M: Clients value Datumo primarily for the quality of our services and our understanding of their business. For me, as the CTO, it is paramount that we give equal focus to both of these aspects, upholding high standards in Data & AI system creation and tailoring these systems to address specific business needs. Most of our projects begin with a series of workshops where we get to know our clients and their requirements. Building partnerships is essential in our business. Based on our experience, we define project requirements, architecture, and implementation plans. Our goal is to build solutions that maximize value for the client. A common compliment we often hear from our clients is that we function as a cohesive team. We promote a healthy working environment and we exchange project knowledge internally, boasting a low employee turnover. I'm pleased that we have been able to maintain this from the very beginning.
A: What technologies is Datumo currently specialized in?

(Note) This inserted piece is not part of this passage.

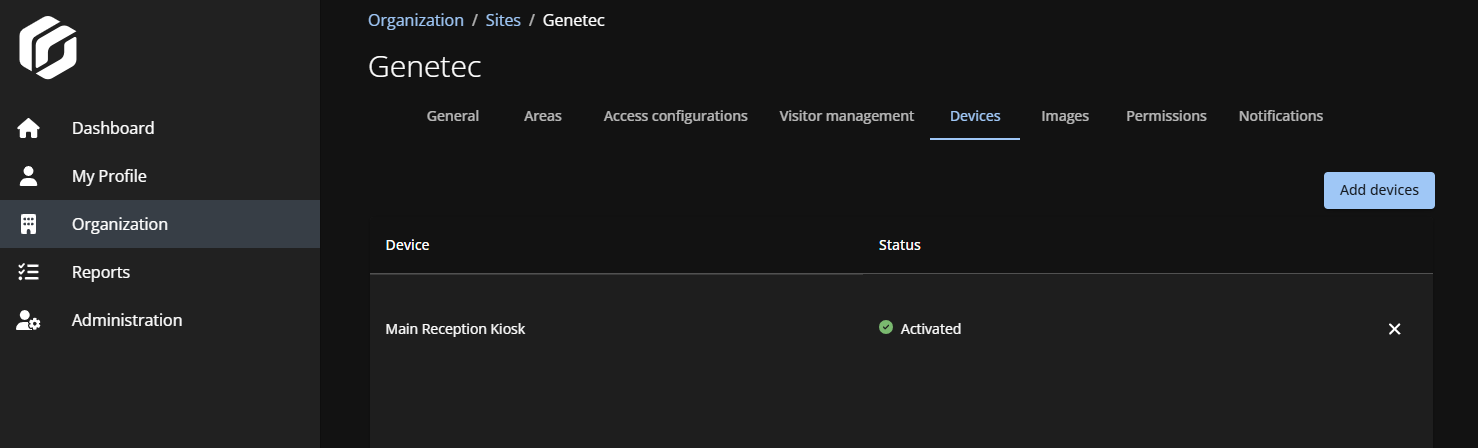Switch to the Permissions tab
Image resolution: width=1478 pixels, height=448 pixels.
[x=1166, y=116]
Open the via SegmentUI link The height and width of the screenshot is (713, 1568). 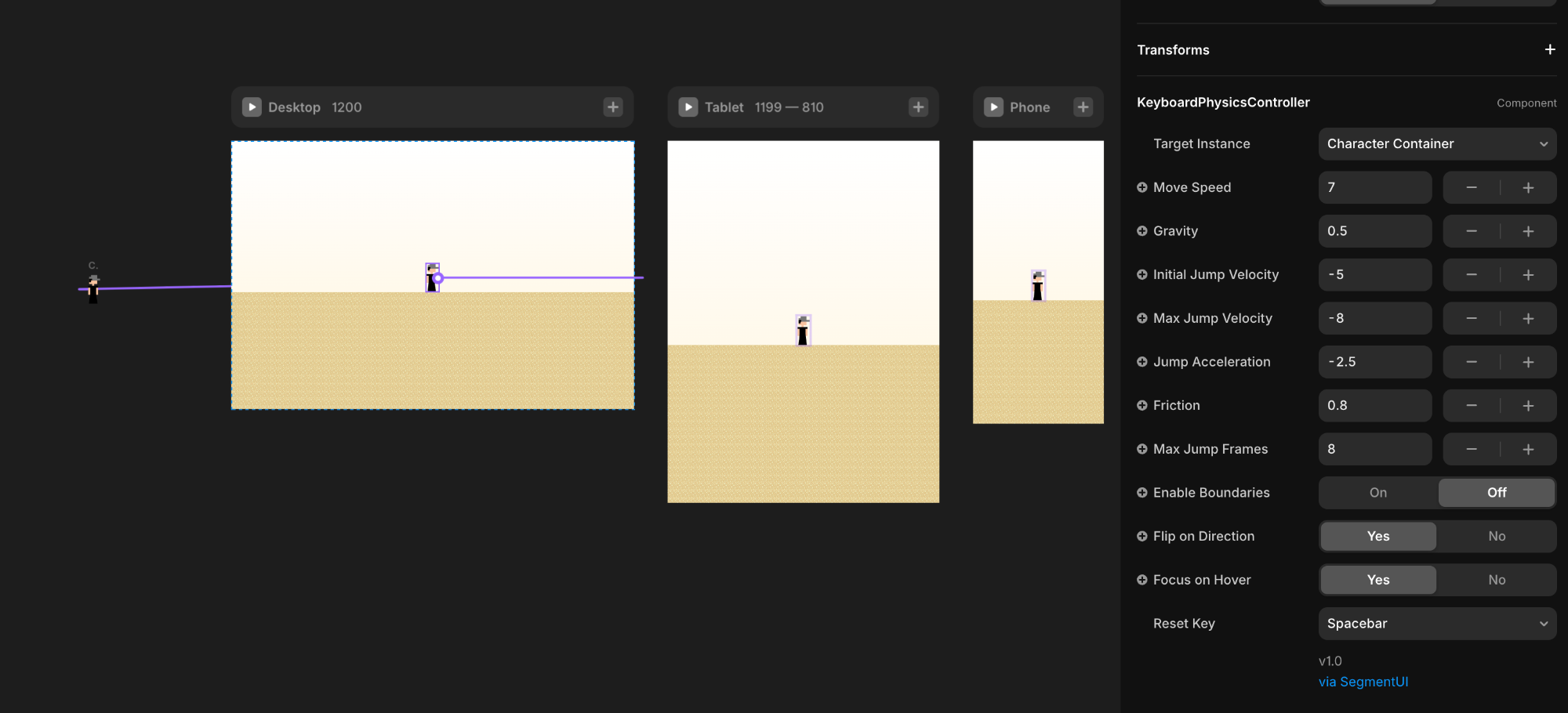click(x=1363, y=682)
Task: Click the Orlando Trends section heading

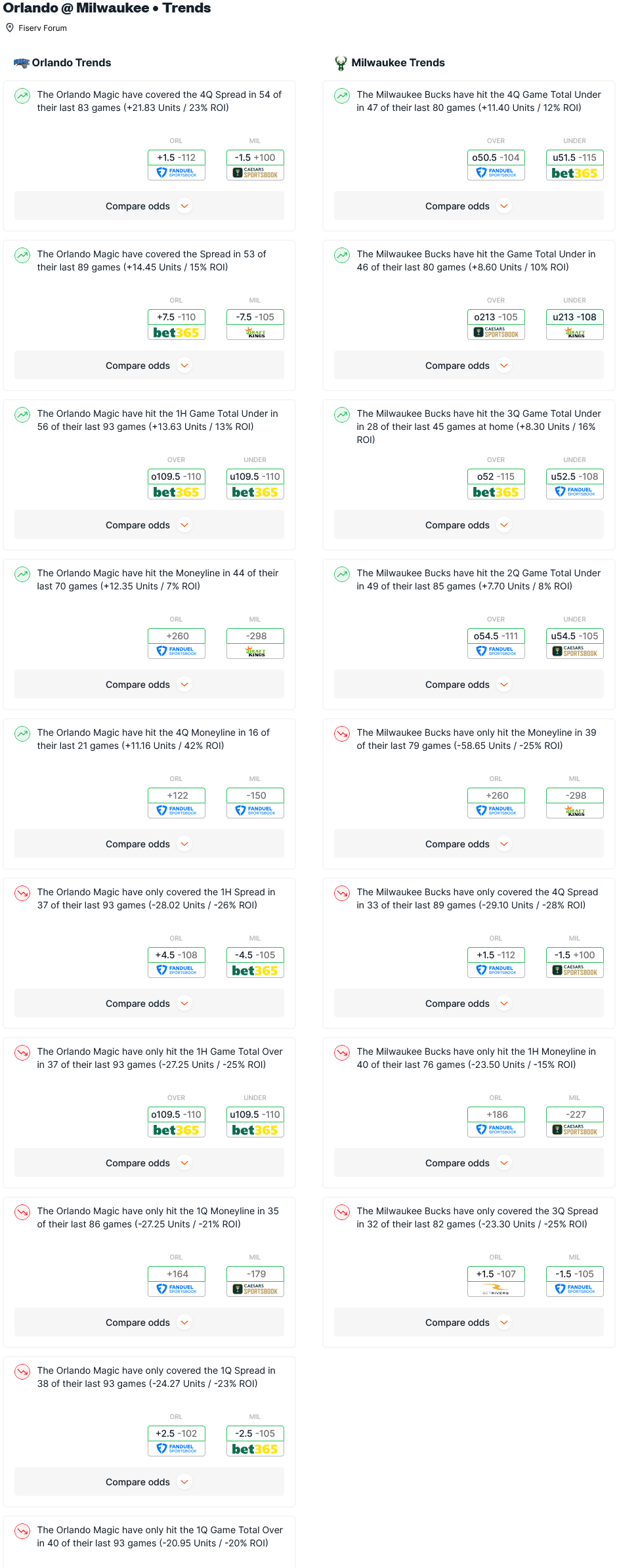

M: We specialize and excel in Big Data and cloud technologies. We have a strong team that is able to handle any challenges that may arise. Technology is rapidly changing, and we value our team’s ability to adapt to new trends. We've seen the second generation of Big Data and Cloud technologies emerge in the last few years. What was cutting-edge when Datumo was established is now considered the standard. This shows that we made the right decision in choosing our technological stack at the beginning. However, we can't take our foot off the gas - new technologies are constantly emerging, opening up new possibilities for us. To answer your question - for our clients, we undertake projects on all three major cloud providers: Google Cloud, Azure, and AWS. Regarding open-source technologies, we mostly use Apache Spark, Airflow, Kafka, DBT, Scala, Python, and Docker. We are also very adept in cloud products such as Databricks and Snowflake. The technologies I mentioned are just a small part of our stack.
A: Michał, thank you very much for your time and for sharing your knowledge.
M: You are very welcome and thank you.